Endpoint conclusion:

no study available

Additional information

Two studies (TNO-CIVO, 1990, study ref V90.247, and TNO-CIVO, 1990, study ref V89.383) were conducted to assess the effects of repeat dose administration of ETD to rats by the oral (dietary) route. The methodology employed by each study was broadly consistent with the modern OECD test guideline 407. Both studies were conducted in compliance with GLP.

Dose groups of five rats per sex per dose were allowed free access to diet to which ETD had been added; dose levels were 150, 300, and 1500 ppm in study reference V90.247, and 75, 750, and 7500 ppm in study reference V89.383; a negative control level (provided with untreated diet) was included in each study. Rats were dosed for 28 days and observed for mortality or other signs of toxicity; animals were sacrificed at the end of the treatment period and a pathological examination performed. In each study, supplementary groups of 5 animals per sex were administered the highest dose level (1500 ppm or 7500 ppm) or untreated diet (negative controls) for 28 days, then observed for 14 days post-administration, to assess recovery following administration.

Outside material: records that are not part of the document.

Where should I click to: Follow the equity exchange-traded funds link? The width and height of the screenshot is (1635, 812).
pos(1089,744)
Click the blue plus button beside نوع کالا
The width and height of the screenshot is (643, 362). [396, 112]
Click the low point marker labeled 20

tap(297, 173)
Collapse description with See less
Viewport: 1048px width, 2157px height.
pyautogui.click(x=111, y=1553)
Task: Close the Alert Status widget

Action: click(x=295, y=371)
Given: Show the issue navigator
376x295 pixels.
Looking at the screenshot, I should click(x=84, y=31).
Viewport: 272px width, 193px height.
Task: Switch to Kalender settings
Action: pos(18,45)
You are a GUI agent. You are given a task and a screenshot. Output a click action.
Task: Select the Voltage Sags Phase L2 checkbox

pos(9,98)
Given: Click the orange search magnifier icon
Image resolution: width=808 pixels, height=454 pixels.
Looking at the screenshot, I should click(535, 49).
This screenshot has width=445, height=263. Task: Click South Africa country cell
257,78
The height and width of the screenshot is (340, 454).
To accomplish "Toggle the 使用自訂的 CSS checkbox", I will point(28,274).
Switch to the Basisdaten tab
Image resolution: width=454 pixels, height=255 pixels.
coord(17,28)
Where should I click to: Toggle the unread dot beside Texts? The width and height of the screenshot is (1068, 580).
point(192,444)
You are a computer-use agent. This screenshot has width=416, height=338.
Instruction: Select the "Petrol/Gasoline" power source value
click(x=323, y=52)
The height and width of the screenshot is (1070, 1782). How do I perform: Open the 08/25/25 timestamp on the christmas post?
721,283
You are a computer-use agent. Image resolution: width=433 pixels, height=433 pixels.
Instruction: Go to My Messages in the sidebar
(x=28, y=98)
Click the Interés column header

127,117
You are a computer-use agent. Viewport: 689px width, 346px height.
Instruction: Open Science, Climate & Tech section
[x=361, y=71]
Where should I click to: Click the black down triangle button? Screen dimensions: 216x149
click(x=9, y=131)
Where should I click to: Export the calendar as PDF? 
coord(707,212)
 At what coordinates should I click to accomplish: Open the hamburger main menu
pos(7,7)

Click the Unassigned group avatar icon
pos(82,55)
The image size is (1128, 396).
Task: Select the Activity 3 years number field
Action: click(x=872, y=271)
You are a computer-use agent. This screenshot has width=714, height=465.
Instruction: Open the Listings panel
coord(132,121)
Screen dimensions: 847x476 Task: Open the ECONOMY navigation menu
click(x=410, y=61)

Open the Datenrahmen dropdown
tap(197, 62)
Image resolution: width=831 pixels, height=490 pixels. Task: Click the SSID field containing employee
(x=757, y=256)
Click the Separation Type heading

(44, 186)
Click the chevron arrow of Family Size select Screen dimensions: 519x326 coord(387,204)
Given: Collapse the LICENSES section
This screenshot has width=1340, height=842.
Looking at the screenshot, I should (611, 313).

No animals died in either study at any dose level during the treatment or recovery periods. In each study, signs were seen of liver damage (increased prothrombin time seen in males at the 1500 ppm level, and in both sexes at the 7500 ppm level at the end of the treatment period, and increased liver weights in both sexes at 7500 ppm and at 1500 ppm), however evidence of recovery / reversal of these signs were seen following the 14 -day recovery period for the high-level animals in each study.

There were signs of renal damage in males at doses greater than 75 ppm in each study (signs included: increased kidney weight, the presence of occult blood and epithelial cells in urine, and histopathological renal lesions). As this effect was noted in males only, it was concluded that these effects may have been related to a specific toxic syndrome, alpha-2 microglobulin nephropathy, which may occur following exposure to a number of chemicals, principally hydrocarbons. This syndrome appears to be unique to the male rat (which is consistent with the fact that these renal signs were not observed in the female rats), and on this basis ETD is not considered to be of high concern for kidney damage in humans.

Justification for selection of repeated dose toxicity via oral route - systemic effects endpoint:
Selected study (CIVO, 1990) continues work conducted in an earlier study (CIVO, 1989). The later study included dose levels intermediate to those used in the 1989 study to better assess the effect threshold. Note that both studies are considered reliable as they were both conducted in compliance with GLP and used methodology broadly consistent with the modern OECD Test Guideline 407.

Justification for classification or non-classification

Apparent toxic effects were seen in the liver of animals treated at high doses, however these effects were seen to recover after the end of treatment. With reference to the CLP Regulation (Regulation (EC) 1272/2008), Annex I section 3.9.2.8.1 the effects seen in the liver in these studies are not considered to justify classification for Specific Target Organ Toxicity (STOT, Repeated dose). In addition, although effects were seen in the kidneys of male rats, as stated above because this effect is only seen in male rats, it is not considered to impact on human health, and so for the purposes of classification, kidneys are not considered to be a target organ.

As no data is available on target organ toxicity following repeated exposure by the inhaled or dermal routes, it cannot be stated conclusively that ETD will not cause repeated dose toxicity, and so STOT (repeated dose) is considered inconclusive for classification.